Ciao a tutti! “La Classe” ultimo romanzo e thriller della scrittrice Christina Dalcher, è diventato ormai Best Seller, probabilmente per la sua scorrevolezza e per la trama così avvincente che ti tiene incollata al libro finché gli occhi non chiedono pietà e ti vedi costretta a rimandare il proseguimento della storia al giorno dopo. Pubblicato in Italia dalla Casa Editrice Nord nel 2020, è composto da brevi capitoli che rendono leggere le 400 pagine che lo compongono.

Ambientato ai giorni nostri, in America, è la rappresentazione di un mondo diverso, in cui l’unica cosa che conta è il quoziente intellettivo e i voti presi a scuola. Ogni cosa dalla prospettiva lavorativa, al quartiere in cui vivere, alle code ai supermercati, è determinata dall’intelligenza. Prima di nascere le madri hanno anche l’opportunità di sapere il QI del feto in modo da abortire nel caso sia troppo basso. Anche le scuole suddividono gli alunni con questo criterio: quelli meno meritevoli si ritrovano a dover vivere lontano dalle proprie famiglie in grandi College. Christina Dalcher trasporta così il lettore nella vita di Elena, una professoressa che si trova ad affrontare situazioni difficili, in un mondo che non è nemmeno tanto distante dal nostro in cui la diversità viene totalmente disprezzata ed esclusa dalla società. L’emozione più ricorrente che ho provato durante questa lettura è stata inquietudine e consapevolezza data dal fatto che realmente sono cose che potrebbero succedere.

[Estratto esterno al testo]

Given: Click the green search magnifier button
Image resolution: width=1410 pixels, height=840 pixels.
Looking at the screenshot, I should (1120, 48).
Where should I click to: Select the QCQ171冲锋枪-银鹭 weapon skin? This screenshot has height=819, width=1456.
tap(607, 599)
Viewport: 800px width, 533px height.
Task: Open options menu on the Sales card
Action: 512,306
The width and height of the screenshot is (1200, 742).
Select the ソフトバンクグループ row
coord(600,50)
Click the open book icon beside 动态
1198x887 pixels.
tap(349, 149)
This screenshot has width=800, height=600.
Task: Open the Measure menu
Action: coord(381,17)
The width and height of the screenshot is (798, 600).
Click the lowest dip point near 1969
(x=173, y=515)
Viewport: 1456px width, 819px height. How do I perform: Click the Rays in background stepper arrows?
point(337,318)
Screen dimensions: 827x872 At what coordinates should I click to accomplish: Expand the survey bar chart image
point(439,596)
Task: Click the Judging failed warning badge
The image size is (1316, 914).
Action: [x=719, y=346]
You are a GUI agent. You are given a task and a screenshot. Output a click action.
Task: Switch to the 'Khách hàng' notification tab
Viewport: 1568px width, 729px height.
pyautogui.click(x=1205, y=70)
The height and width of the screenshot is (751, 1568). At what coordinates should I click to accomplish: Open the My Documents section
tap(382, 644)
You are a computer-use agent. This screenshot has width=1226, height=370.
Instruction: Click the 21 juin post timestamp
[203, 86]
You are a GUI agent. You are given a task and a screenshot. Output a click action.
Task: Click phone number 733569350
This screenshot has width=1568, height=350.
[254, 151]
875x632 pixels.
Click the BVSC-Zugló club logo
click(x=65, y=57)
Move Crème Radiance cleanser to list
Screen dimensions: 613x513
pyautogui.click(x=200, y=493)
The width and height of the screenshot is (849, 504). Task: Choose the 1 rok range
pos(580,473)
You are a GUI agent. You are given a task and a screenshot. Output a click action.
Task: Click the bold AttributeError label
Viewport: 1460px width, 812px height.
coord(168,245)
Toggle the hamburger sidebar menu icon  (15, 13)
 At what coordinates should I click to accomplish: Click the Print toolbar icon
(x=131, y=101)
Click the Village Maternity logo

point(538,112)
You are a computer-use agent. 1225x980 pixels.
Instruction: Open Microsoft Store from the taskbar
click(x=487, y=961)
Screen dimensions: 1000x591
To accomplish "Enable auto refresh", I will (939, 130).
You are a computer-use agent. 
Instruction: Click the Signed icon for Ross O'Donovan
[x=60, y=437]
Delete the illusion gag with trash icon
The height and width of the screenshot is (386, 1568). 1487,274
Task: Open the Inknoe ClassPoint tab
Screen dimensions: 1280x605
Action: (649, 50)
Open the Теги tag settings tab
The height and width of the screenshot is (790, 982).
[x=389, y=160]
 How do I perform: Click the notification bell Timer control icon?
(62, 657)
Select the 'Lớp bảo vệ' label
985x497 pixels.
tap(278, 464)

La frase che mi è piaciuta di più è:

“Dovremmo crederci, volerlo, desiderare uomini che amano la nostra mente più che la nostra carne, uomini incapaci di vedere la nostra bellezza esteriore e dediti solo al nostro splendore interno e intellettuale. Tutte le donne di cui ci siamo mai fidate ci dicono che è l’atteggiamento giusto e desiderabile, e io immagino che se dovessi scegliere preferirei avere un amante i cui occhi mi scrutano nel profondo, superando le rughe e il sedere che cede alla gravità o alle smagliature simmetriche. La domanda è: perché dovrei scegliere? Che cazzo c’è di tanto sbagliato nel desiderare di essere desiderata? In ogni senso.”

Consiglio questa lettura a tutti coloro che sono appassionati di thriller, e a coloro che sono curiosi di sapere come sarebbe una realtà basata solo sui voti, in cui i figli sarebbero degni di essere amati solo in caso di un QI abbastanza alto.

Spero che questa recensione vi sia stata utile! Buona lettura!